Après trente-six ans de métier, elle n’a jamais vraiment quitté l’école, grand sujet de ses livres, multipliant les rencontres dans les classes. Mais elle a toujours mal supporté l’approche française. « Aux Etats-Unis, on dit “good try” [bien essayé] aux enfants qui échouent. Ici, ils entendent souvent qu’ils sont “nuls”. » Cette admiratrice de Janusz Korczak, grande figure de la pédagogie de l’enfance, est aussi effarée qu’un magazine de parents d’élèves s’appelle « Pour l’enfant vers l’homme », comme si « l’enfant était juste un devenir, pas un étant ». Elle a même donné son avis au ministre Jean-Michel Blanquer, croisé lors d’une cérémonie au Sénat, sur l’opération « Un livre pour les vacances », qui gratifie chaque élève de CM2 d’un exemplaire des « Fables » de La Fontaine. « C’est à décourager les enfants de lire. Il vaudrait mieux leur remettre un chèque-cadeau pour qu’ils puissent choisir un livre par eux-mêmes. » Un assistant a pris ses coordonnées. Elle n’a pas eu de nouvelles.

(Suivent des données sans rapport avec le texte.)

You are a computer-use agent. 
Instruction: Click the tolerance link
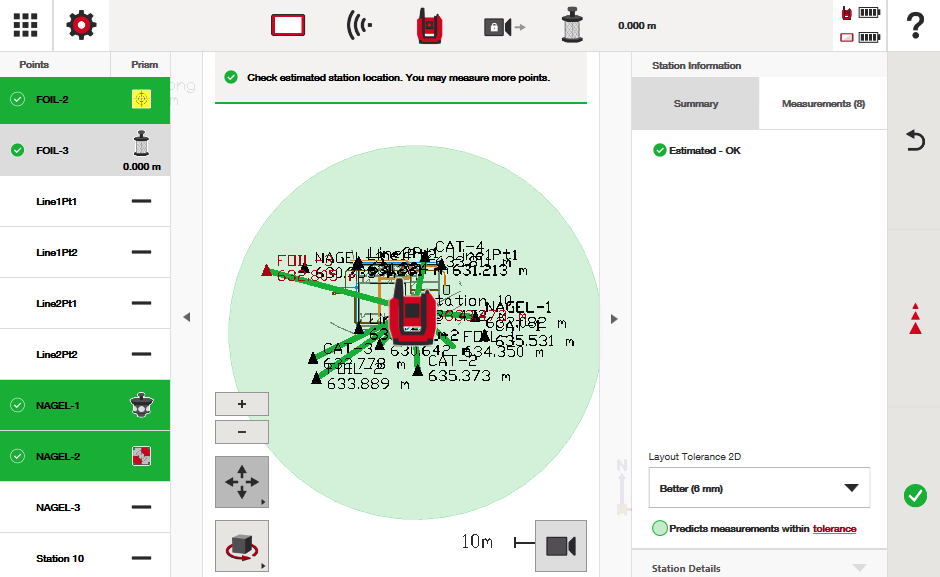click(x=834, y=529)
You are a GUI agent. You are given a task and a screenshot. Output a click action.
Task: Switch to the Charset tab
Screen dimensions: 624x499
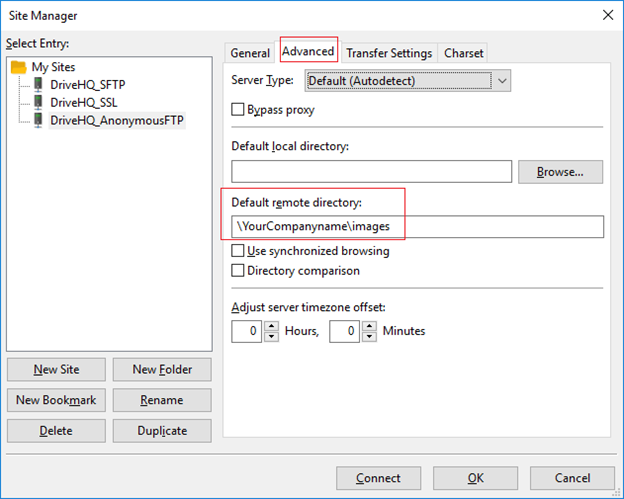[463, 53]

« Pourquoi ne suis-je pas née zen ? », s’interroge-t-elle dans « Mes 18 exils ». Susie Morgenstern l’avoue : si elle s’agite autant, c’est «à cause du “Journal” d’Anne Frank », son « livre de chevet », son « livre de toujours ». « Pourquoi moi ? Pourquoi j’ai survécu ? Il faut justifier », soutient celle qui a épousé un fils de déporté à Auschwitz. Persister à trouver cette vie « adorable » est pour elle une obligation, malgré le veuvage, le cancer, le deuil. Même la mort, elle l’aborde sur un ton guilleret dans son dernier chapitre, imaginant son enterrement officié par la célèbre rabbine Delphine Horvilleur. « Mon conseil aux gens âgés, c’est d’en parler. J’aurais aimé discuter avec mon mari de ce que j’ai écrit sur le marbre. »
Susie Morgenstern a retrouvé l’amour, sur le site de rencontres jewishcafe.com. Depuis, elle passe ses étés aux côtés de Georges sur le lac de Neuchâtel, comme elle le raconte dans « Fleurs tardives » (2018). A cause de la crise du Covid, ils ne se sont pas vus depuis un an. Heureusement, elle a de quoi tuer le temps. On vient de lui proposer une série de podcasts sur « les bestioles », la traduction d’un album pour enfants d’Amanda Gorman, la préface d’un recueil de textes sur les grands-mères… « En retour, on m’a envoyé “Eye of my Heart”, une pure merveille sur le fait d’être grand-mère. La vie est une aventure ! » Inépuisable.